Macron chama Putin de ogro e duvida de acordo de paz
Macron chama Putin de ogro e duvida de acordo de paz ao afirmar que o presidente russo é “um predador à nossa porta” e não demonstra vontade real de encerrar a guerra na Ucrânia, segundo entrevista exibida pela emissora francesa LCI.
Presidente francês vê ameaça contínua à Europa
Na conversa transmitida na terça-feira (data local), Emmanuel Macron declarou que Vladimir Putin investe grande parte da economia russa em poder militar desde a invasão de 2022, tornando-se “um desestabilizador que precisa continuar a devorar para sobreviver”. “Não digo que a França será atacada amanhã, mas é uma ameaça para os europeus; não podemos ser ingênuos”, acrescentou.
Garantias de segurança para Kiev em discussão
Macron lidera negociações para definir garantias de segurança à Ucrânia, em parceria com Estados Unidos, Canadá e aliados europeus. Chefes de Defesa da OTAN, entre eles a general canadense Jennie Carignan, reuniram-se quarta-feira para avaliar o formato dessas garantias e a situação no campo de batalha.
O objetivo é concluir um rascunho até o início de setembro, antes de eventual encontro entre Putin, o presidente ucraniano Volodymyr Zelenskyy e, posteriormente, uma reunião trilateral com o presidente norte-americano Donald Trump.
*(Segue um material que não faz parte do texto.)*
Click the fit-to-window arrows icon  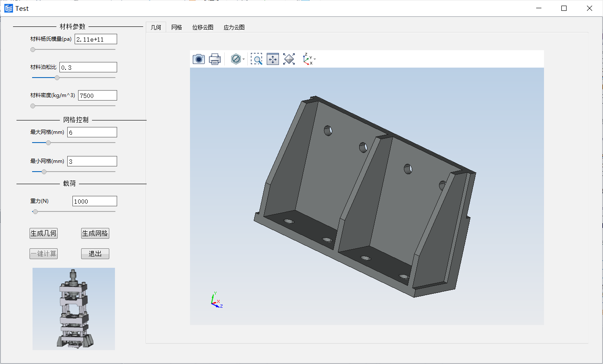[273, 59]
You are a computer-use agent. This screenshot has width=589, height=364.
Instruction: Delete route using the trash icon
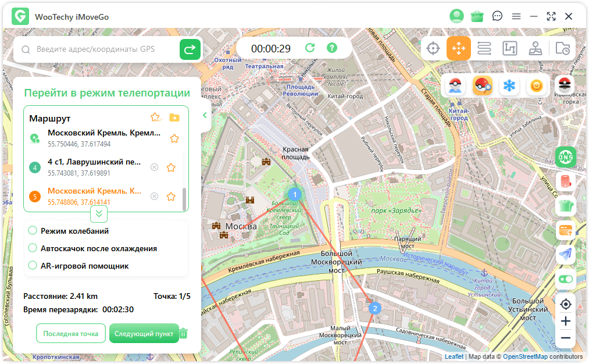tap(184, 333)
Divergência com Trump sobre disposição russa
Enquanto Macron manifesta ceticismo, Trump afirmou à Fox News acreditar que Putin “quer a paz”, mas admitiu que a posição do Kremlin será testada “nas próximas semanas”. Na Casa Branca, Macron e o chanceler alemão Friedrich Merz defenderam cessar-fogo imediato — exigência que Trump retirou após reunião com Putin no Alasca.
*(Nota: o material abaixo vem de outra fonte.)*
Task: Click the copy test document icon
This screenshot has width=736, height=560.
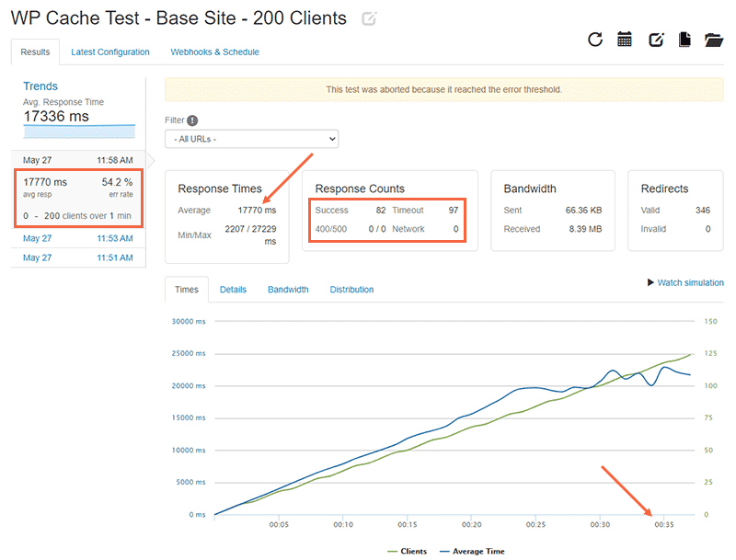Action: point(684,39)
Bombardeios reforçam ceticismo europeu
Autoridades ucranianas relataram ataques a civis em Sumy e Odesa que deixaram 15 feridos na madrugada de quarta-feira, além de investidas contra portos e infraestrutura energética. Zelenskyy escreveu na rede X que as ofensivas “confirmam a necessidade de aumentar sanções até que a diplomacia seja eficaz”.
Imagem: Sean Boynt Global Ne
Canadá deve manter treinamento militar
O governo canadense informou que continua a avaliar, junto a parceiros, como fortalecer Kiev, devendo manter o treinamento de tropas ucranianas iniciado em 2015. Trump, por sua vez, descartou enviar soldados dos EUA, mas cogita apoio aéreo a forças europeias, posição rejeitada repetidamente por Moscou.
No diálogo com a LCI, Macron reforçou que qualquer arranjo de segurança precisa do aval dos Estados Unidos e da Rússia, embora o ministro russo das Relações Exteriores, Sergey Lavrov, tenha classificado a discussão sem participação plena de Moscou como “caminho para lugar nenhum”.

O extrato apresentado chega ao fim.